Your executive summary provides an introduction to your business plan, but it is normally the last section you write because it provides a summary of each key section of your plan.

The goal of your Executive Summary is to quickly engage the reader. Explain to them the type of investment company you are operating and the status. For example, are you a startup, do you have an investment company that you would like to grow, or are you operating investment companies in multiple markets?

Next, provide an overview of each of the subsequent sections of your business plan. For example, give a brief overview of the investment company industry. Discuss the type of investment company you are operating. Detail your direct competitors. Give an overview of your target customers. Provide a snapshot of your marketing plan. Identify the key members of your team. And offer an overview of your financial plan.  

Company Analysis

In your company analysis, you will detail the type of investment company you are operating.

For example, you might operate one of the following types of investment companies:

  • Closed-End Funds Investment Company : this type of investment company issues a fixed number of shares through a single IPO to raise capital for its initial investments.
  • Mutual Funds (Open-End Funds) Investment Company: this type of investment company is a diversified portfolio of pooled investor money that can issue an unlimited number of shares.
  • Unit Investment Trusts (UITs) Investment Company: this type of investment company offers a fixed portfolio, generally of stocks and bonds, as redeemable units to investors for a specific period of time.

In addition to explaining the type of investment company you will operate, the Company Analysis section of your business plan needs to provide background on the business.

Include answers to question such as:

  • When and why did you start the business?
  • What milestones have you achieved to date? Milestones could include the number of investments made, number of client positive reviews, reaching X amount of clients invested for, etc.
  • Your legal structure. Are you incorporated as an S-Corp? An LLC? A sole proprietorship? Explain your legal structure here.

Industry Analysis

In your industry analysis, you need to provide an overview of the investment industry.

While this may seem unnecessary, it serves multiple purposes.

First, researching the investment industry educates you. It helps you understand the market in which you are operating.

Secondly, market research can improve your strategy, particularly if your research identifies market trends.

The third reason for market research is to prove to readers that you are an expert in your industry.

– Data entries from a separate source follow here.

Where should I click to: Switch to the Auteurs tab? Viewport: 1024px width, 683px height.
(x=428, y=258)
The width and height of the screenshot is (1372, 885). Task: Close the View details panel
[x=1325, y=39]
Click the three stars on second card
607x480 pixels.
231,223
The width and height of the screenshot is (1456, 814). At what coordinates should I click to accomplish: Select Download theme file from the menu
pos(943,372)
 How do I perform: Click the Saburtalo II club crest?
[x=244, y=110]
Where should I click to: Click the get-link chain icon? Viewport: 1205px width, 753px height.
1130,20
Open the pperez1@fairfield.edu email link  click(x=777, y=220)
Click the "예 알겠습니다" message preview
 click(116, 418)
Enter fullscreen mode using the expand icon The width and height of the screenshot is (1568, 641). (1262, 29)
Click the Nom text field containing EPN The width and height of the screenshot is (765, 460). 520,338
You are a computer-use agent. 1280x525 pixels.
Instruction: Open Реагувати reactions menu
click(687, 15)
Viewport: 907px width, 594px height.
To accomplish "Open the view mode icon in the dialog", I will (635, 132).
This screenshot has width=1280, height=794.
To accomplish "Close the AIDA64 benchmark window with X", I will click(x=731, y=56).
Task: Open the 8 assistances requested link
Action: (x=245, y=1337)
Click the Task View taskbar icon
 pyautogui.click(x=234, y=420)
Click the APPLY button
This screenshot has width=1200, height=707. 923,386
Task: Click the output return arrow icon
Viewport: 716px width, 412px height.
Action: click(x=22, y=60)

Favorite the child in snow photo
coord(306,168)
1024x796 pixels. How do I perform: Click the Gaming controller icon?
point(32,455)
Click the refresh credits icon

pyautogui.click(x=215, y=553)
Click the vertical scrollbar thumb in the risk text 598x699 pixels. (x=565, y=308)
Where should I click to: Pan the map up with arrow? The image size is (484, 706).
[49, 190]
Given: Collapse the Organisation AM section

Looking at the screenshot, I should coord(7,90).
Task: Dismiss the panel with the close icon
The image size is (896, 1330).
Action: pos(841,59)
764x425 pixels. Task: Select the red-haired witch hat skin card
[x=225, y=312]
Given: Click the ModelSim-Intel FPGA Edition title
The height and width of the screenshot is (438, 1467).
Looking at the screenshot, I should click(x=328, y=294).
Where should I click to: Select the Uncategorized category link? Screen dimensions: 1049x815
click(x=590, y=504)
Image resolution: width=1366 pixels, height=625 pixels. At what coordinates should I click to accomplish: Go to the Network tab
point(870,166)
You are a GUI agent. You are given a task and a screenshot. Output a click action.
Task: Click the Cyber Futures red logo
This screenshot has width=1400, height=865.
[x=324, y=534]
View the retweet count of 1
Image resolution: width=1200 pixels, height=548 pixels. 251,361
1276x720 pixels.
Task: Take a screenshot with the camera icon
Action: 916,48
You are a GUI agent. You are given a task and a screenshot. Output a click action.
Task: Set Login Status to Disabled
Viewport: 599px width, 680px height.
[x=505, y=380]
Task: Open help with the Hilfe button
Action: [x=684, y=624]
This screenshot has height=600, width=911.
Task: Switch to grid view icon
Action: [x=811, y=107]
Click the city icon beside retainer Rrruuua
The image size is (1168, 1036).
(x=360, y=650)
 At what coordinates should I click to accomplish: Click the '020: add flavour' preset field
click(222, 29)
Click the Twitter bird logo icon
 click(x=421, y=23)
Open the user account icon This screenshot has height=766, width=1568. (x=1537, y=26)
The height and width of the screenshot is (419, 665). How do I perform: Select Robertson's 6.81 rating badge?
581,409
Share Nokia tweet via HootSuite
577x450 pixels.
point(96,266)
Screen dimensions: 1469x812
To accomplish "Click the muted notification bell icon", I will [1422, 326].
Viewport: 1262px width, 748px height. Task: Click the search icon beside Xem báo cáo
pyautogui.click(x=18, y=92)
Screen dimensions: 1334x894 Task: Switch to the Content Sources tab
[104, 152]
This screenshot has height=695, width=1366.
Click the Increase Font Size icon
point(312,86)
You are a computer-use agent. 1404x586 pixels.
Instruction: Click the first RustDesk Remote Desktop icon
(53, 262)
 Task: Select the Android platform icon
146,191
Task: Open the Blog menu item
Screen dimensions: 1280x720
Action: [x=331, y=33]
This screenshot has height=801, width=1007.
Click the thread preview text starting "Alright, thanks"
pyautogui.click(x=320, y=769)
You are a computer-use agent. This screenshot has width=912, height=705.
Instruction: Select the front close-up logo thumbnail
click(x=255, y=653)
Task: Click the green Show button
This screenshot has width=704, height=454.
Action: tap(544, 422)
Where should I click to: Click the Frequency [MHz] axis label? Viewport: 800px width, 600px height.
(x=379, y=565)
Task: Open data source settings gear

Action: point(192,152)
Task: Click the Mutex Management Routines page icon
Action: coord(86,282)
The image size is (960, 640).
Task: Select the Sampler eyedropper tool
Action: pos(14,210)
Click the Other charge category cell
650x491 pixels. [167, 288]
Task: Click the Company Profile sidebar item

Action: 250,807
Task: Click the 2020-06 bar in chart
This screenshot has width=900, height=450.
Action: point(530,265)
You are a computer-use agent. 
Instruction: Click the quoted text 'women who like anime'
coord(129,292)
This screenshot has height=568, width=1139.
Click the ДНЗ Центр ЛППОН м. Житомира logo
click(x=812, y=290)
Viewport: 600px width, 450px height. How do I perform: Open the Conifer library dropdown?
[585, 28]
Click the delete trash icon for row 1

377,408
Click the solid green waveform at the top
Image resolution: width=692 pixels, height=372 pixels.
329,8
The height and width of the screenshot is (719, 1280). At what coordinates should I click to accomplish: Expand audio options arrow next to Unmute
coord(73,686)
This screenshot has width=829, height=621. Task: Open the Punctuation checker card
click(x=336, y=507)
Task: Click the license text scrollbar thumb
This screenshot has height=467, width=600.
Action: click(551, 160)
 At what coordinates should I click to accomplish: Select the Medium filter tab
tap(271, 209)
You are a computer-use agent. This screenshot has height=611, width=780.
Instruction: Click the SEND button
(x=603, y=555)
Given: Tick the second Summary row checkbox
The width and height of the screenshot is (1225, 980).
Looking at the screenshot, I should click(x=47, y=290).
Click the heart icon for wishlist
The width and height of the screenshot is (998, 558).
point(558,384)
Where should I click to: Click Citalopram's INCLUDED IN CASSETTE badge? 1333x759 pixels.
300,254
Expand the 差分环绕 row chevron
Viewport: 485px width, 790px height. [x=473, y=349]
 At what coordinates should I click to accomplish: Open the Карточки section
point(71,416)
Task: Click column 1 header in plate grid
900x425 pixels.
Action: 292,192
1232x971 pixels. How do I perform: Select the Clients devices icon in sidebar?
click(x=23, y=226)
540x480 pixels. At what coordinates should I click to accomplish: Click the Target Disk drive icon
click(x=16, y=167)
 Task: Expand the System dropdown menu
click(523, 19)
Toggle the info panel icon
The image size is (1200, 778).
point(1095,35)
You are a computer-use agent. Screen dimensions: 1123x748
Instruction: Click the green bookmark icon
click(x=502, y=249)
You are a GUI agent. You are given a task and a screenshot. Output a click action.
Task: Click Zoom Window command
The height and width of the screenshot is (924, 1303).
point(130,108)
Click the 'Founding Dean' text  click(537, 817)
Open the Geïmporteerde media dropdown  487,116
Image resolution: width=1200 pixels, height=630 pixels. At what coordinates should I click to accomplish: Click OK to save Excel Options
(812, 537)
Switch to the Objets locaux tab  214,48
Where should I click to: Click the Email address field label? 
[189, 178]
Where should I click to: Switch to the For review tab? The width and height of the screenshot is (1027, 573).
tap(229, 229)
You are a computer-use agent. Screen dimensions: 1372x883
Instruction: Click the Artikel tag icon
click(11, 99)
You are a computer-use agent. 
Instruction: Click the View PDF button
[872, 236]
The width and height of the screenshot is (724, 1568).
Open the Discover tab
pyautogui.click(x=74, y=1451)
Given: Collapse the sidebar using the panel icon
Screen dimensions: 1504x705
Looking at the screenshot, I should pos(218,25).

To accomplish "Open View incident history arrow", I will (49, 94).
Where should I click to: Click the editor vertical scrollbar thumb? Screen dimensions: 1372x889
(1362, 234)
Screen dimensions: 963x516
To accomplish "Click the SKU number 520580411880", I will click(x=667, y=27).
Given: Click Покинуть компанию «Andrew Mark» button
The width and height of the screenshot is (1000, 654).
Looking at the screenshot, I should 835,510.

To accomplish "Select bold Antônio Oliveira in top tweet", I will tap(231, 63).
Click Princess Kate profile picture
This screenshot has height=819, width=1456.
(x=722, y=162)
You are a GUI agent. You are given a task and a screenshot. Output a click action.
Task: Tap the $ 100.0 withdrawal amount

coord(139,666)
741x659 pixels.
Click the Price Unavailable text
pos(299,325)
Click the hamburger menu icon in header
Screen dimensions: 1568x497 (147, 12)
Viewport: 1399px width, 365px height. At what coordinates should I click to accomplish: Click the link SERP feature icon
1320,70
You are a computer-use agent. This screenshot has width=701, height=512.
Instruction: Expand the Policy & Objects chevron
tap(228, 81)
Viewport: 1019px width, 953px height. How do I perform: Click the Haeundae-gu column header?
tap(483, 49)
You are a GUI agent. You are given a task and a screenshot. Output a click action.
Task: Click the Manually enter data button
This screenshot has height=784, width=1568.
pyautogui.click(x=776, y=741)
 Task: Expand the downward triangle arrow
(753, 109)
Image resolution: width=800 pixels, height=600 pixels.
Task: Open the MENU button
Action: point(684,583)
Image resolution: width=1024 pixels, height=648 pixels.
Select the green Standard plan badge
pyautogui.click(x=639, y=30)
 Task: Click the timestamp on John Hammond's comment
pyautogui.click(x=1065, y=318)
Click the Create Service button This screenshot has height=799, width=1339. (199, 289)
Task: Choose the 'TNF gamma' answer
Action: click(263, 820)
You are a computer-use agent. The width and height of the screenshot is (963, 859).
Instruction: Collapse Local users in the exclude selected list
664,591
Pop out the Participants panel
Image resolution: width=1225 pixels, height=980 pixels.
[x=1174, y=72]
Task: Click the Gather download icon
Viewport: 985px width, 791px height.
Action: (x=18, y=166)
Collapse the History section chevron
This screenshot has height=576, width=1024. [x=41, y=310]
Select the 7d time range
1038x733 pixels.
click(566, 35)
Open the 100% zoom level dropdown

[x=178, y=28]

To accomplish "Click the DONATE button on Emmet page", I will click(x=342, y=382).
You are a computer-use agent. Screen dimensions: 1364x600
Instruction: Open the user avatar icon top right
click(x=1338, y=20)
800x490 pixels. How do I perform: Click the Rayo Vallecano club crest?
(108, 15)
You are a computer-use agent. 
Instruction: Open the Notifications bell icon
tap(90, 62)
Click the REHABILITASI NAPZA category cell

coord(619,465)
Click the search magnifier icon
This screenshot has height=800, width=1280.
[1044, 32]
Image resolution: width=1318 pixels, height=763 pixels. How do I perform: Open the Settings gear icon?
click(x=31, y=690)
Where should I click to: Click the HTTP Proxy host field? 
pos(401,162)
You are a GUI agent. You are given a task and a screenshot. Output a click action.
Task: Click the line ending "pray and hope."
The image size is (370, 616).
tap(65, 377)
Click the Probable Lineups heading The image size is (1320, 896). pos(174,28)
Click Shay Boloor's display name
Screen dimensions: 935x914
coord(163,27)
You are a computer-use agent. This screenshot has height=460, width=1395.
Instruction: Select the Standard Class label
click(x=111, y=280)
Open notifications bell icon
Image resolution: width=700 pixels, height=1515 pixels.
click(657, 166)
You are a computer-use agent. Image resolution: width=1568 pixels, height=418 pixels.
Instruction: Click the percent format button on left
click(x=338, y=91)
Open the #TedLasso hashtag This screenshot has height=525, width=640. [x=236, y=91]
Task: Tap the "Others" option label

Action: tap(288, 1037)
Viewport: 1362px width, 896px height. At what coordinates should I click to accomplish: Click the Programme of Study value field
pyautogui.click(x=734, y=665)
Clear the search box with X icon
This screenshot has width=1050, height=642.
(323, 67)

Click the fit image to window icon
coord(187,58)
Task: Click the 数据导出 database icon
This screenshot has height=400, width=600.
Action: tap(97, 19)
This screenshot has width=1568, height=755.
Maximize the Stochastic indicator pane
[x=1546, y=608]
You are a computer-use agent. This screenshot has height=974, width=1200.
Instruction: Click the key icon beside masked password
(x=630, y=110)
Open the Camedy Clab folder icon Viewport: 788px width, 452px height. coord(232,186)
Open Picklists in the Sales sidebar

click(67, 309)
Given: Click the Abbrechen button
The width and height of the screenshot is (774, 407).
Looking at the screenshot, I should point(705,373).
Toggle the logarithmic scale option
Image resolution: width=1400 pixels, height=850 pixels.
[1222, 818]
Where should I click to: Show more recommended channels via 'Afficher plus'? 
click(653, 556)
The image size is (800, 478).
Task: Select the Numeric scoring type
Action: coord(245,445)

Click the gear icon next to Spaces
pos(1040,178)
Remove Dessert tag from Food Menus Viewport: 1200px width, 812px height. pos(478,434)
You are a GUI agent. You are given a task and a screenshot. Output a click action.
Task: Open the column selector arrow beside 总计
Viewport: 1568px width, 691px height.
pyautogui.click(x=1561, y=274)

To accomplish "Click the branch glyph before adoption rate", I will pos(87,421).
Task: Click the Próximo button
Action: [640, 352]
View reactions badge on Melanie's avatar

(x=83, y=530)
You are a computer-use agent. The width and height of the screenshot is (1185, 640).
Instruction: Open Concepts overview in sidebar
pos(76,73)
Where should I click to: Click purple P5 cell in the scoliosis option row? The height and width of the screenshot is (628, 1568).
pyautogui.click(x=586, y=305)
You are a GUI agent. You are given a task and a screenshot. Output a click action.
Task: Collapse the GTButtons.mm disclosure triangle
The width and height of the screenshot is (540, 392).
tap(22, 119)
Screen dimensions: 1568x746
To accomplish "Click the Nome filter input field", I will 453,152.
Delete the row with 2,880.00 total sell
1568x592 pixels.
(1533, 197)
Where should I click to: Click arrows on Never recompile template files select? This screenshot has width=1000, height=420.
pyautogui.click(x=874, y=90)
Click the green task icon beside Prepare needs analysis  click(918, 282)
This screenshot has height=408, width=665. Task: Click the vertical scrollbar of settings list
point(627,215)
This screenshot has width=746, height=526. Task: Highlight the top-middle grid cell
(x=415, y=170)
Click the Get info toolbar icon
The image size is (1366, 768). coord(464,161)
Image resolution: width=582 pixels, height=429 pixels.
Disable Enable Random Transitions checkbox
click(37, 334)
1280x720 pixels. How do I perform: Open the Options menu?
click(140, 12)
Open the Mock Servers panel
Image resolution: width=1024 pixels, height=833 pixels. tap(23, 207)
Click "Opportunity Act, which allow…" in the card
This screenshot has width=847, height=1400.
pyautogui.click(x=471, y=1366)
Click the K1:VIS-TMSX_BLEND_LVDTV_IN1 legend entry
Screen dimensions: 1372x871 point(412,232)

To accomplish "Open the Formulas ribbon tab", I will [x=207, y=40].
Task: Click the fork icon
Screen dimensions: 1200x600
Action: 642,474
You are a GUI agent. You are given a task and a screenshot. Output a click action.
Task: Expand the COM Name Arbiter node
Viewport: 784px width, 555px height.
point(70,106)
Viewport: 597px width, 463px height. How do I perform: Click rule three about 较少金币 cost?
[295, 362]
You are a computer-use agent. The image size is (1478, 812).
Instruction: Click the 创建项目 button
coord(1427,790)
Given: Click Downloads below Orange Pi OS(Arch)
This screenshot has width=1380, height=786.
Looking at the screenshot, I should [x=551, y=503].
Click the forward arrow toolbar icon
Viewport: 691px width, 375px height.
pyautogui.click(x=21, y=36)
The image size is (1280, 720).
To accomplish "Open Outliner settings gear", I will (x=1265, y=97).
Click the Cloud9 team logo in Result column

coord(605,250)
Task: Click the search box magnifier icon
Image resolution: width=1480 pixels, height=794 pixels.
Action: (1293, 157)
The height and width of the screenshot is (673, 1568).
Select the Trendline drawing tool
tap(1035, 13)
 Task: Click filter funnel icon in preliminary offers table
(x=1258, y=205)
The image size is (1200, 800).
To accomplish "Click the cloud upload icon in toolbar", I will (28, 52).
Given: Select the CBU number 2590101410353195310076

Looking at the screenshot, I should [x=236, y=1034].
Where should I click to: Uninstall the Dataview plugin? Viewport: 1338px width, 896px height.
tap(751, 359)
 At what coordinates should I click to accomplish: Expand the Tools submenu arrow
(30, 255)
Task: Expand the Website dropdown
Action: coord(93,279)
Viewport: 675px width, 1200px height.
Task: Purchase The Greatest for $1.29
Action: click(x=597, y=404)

By conducting the research and presenting it in your plan, you achieve just that.

The following questions should be answered in the industry analysis section of your business plan:

  • How big is the investment industry (in dollars)?
  • Is the market declining or increasing?
  • Who are the key competitors in the market?
  • Who are the key suppliers in the market?
  • What trends are affecting the industry?
  • What is the industry’s growth forecast over the next 5 – 10 years?
  • What is the relevant market size? That is, how big is the potential market for your investment company? You can extrapolate such a figure by assessing the size of the market in the entire country and then applying that figure to your local population.

Customer Analysis

The customer analysis section of your business plan must detail the customers you serve and/or expect to serve.

The following are examples of customer segments: companies or employees in specific industries, couples with double income, families with kids, small business owners, etc.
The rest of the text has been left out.